_Work instruction_
Copy out the lines beginning with the one that contains "Image resolution: width=776" and ending with the last line below, exactly as they stand. Pictures are not copied.

_Given data_
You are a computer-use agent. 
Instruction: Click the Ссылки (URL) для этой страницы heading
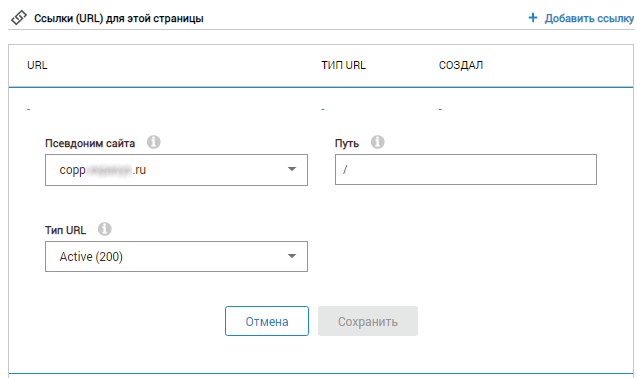point(119,19)
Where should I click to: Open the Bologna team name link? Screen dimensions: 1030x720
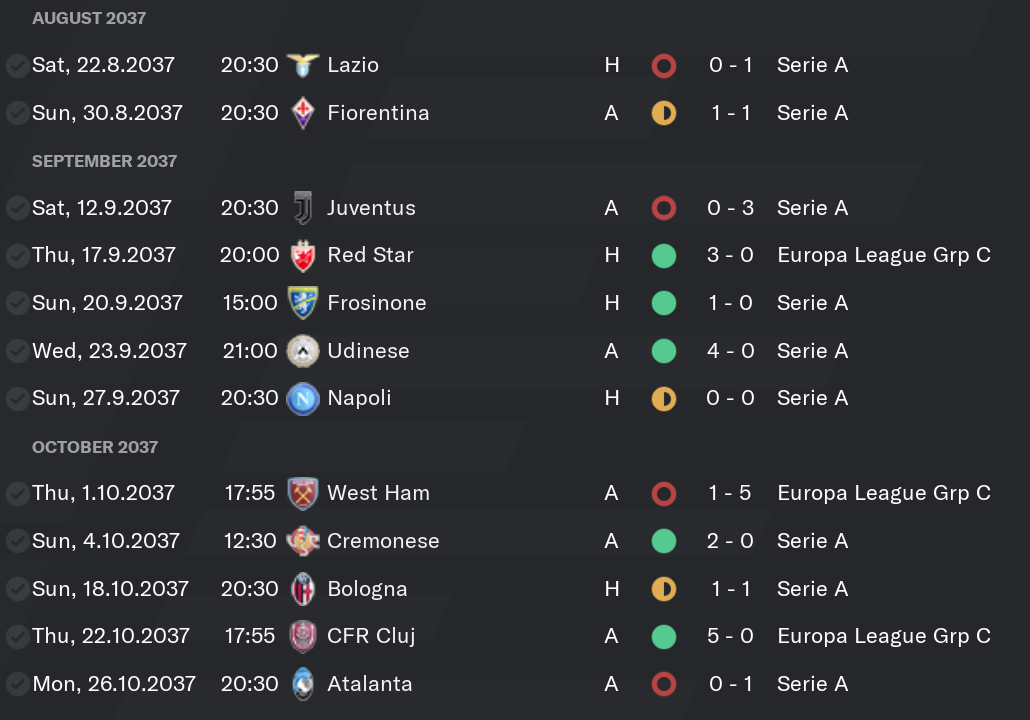pyautogui.click(x=367, y=589)
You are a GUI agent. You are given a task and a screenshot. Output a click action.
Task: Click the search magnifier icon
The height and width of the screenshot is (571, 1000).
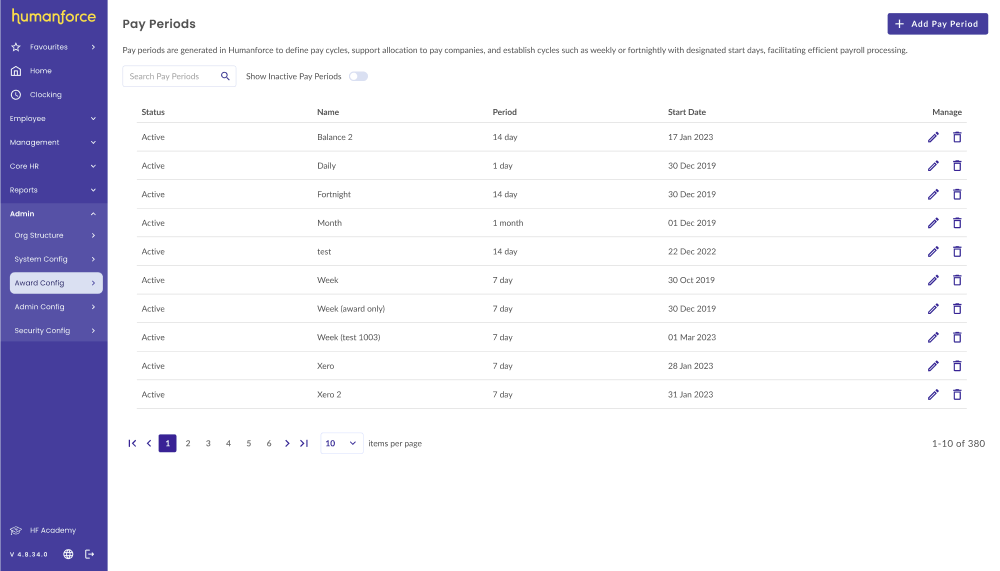pos(225,76)
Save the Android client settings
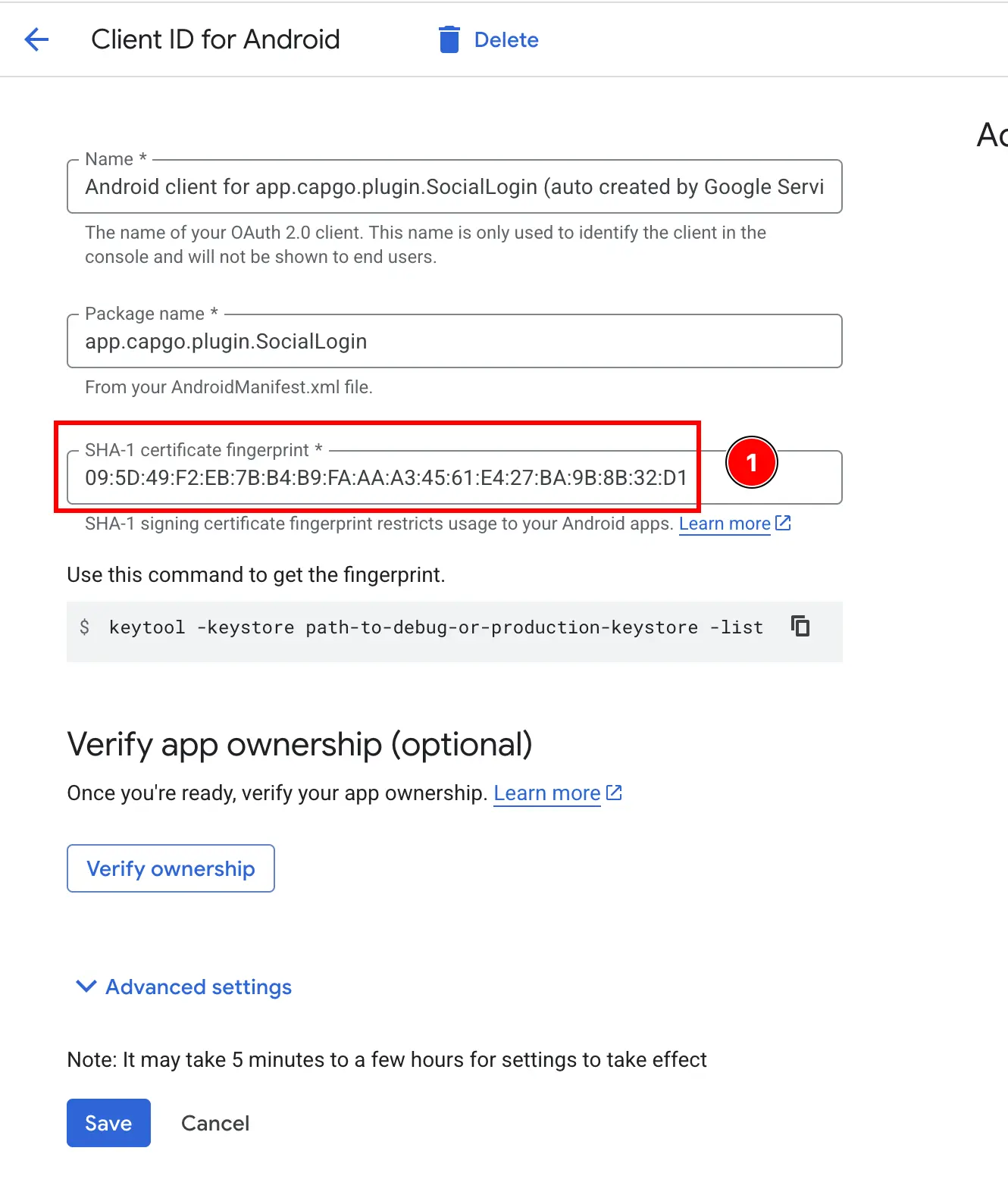 (108, 1122)
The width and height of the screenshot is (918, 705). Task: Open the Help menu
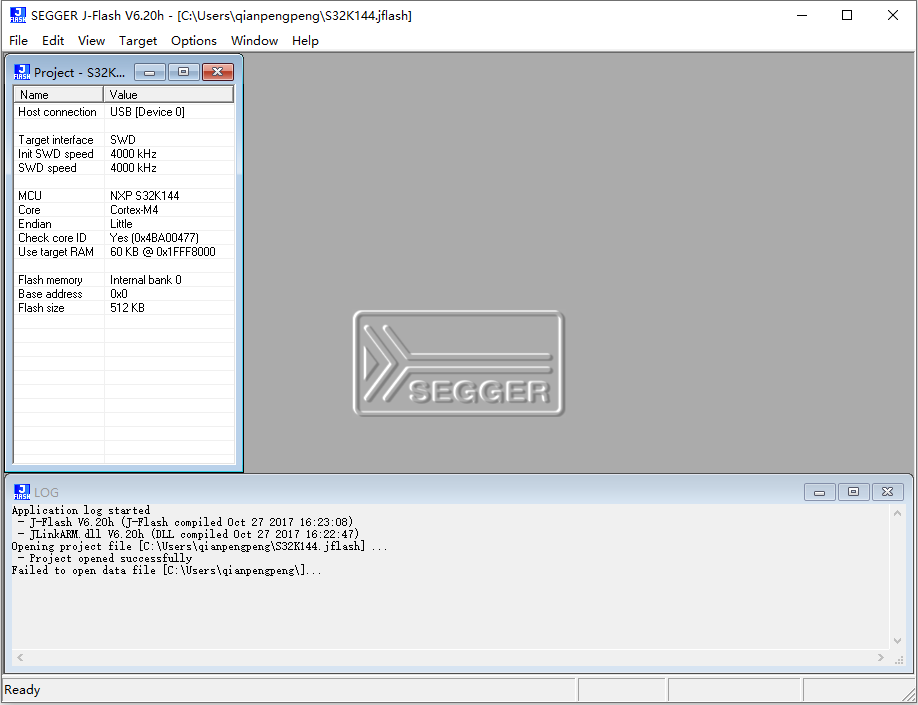click(x=305, y=41)
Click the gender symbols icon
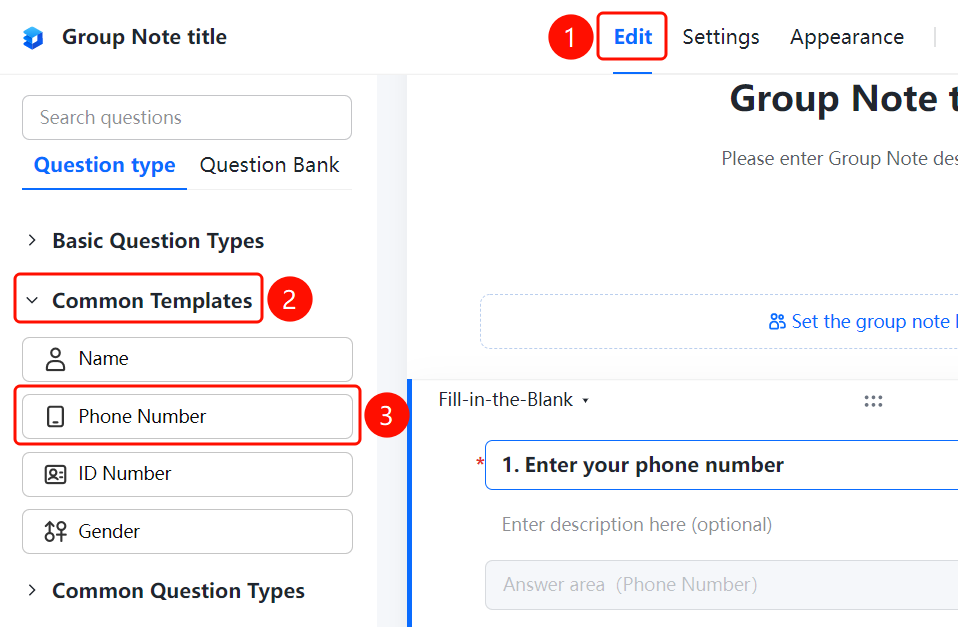 click(55, 532)
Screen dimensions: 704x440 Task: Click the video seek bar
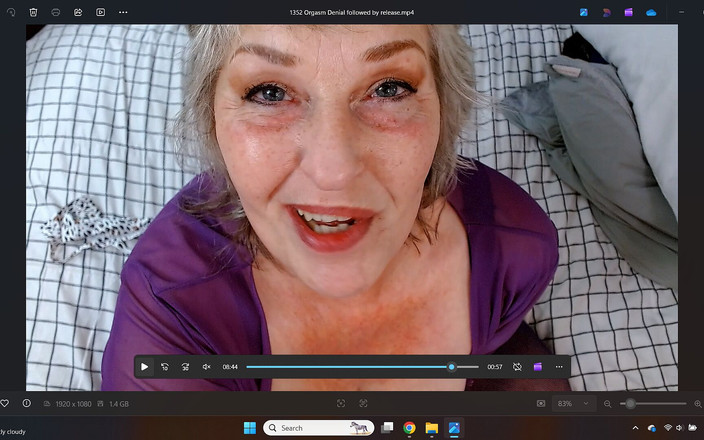pos(350,367)
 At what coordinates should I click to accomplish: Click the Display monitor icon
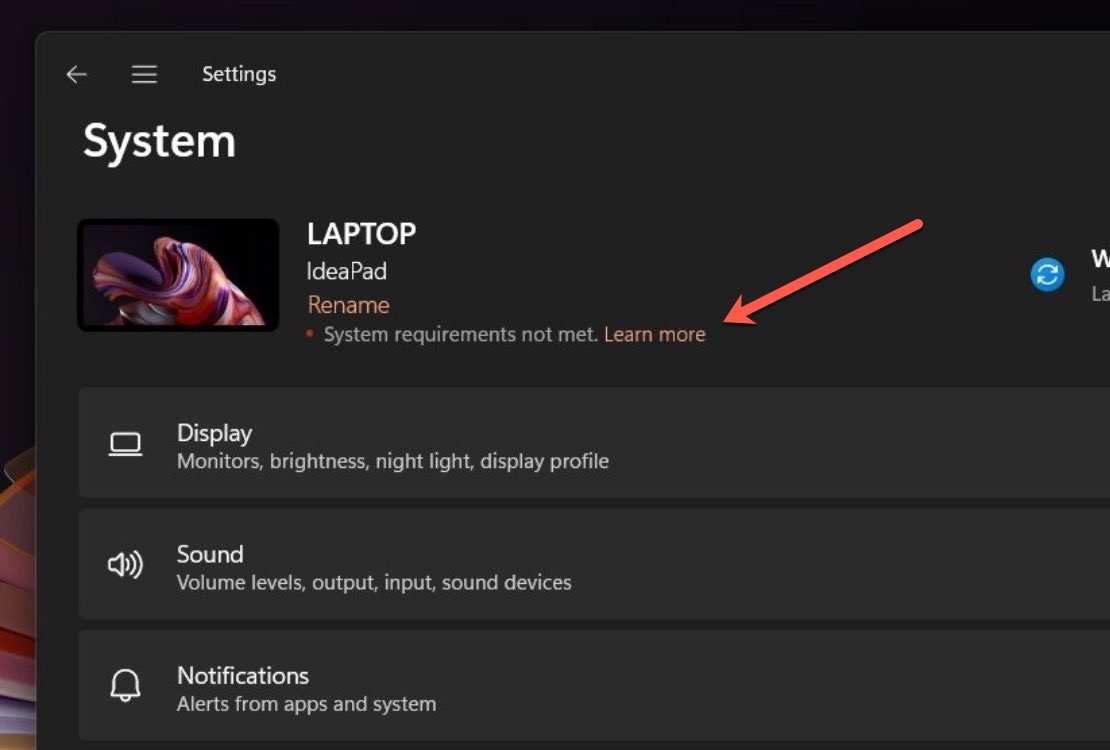click(x=125, y=444)
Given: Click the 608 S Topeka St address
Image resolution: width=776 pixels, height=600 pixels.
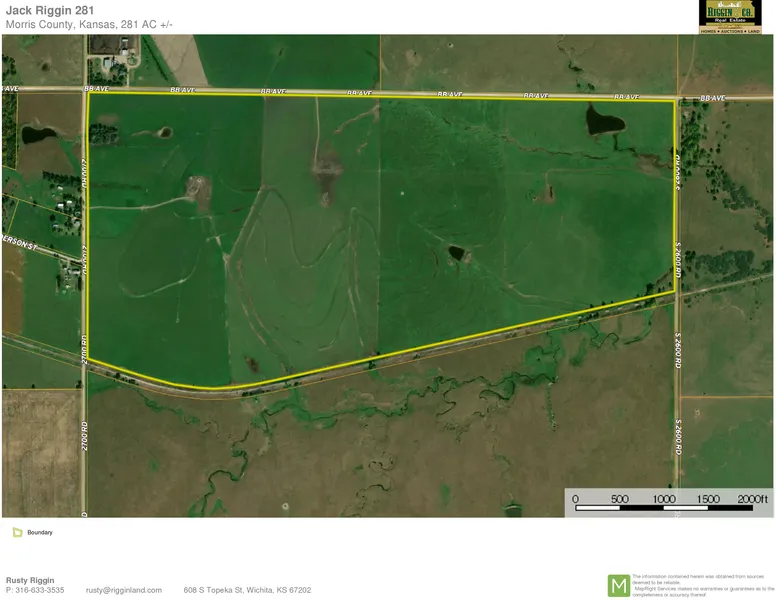Looking at the screenshot, I should pyautogui.click(x=247, y=590).
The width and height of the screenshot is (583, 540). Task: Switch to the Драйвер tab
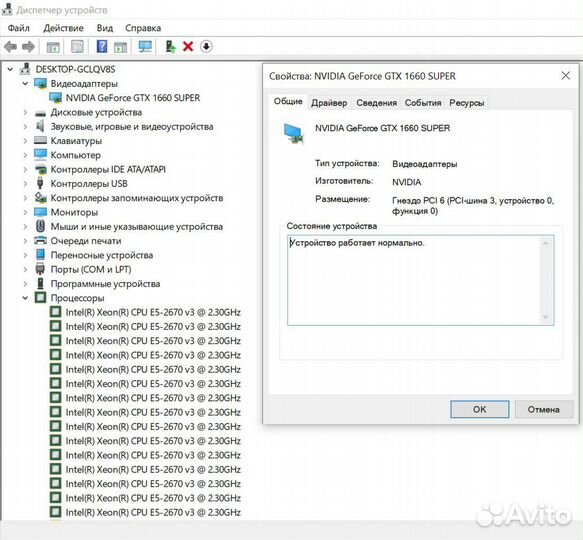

_Finished exercise_
Image resolution: width=776 pixels, height=600 pixels.
Looking at the screenshot, I should pyautogui.click(x=247, y=590).
The width and height of the screenshot is (583, 540). Task: Switch to the Драйвер tab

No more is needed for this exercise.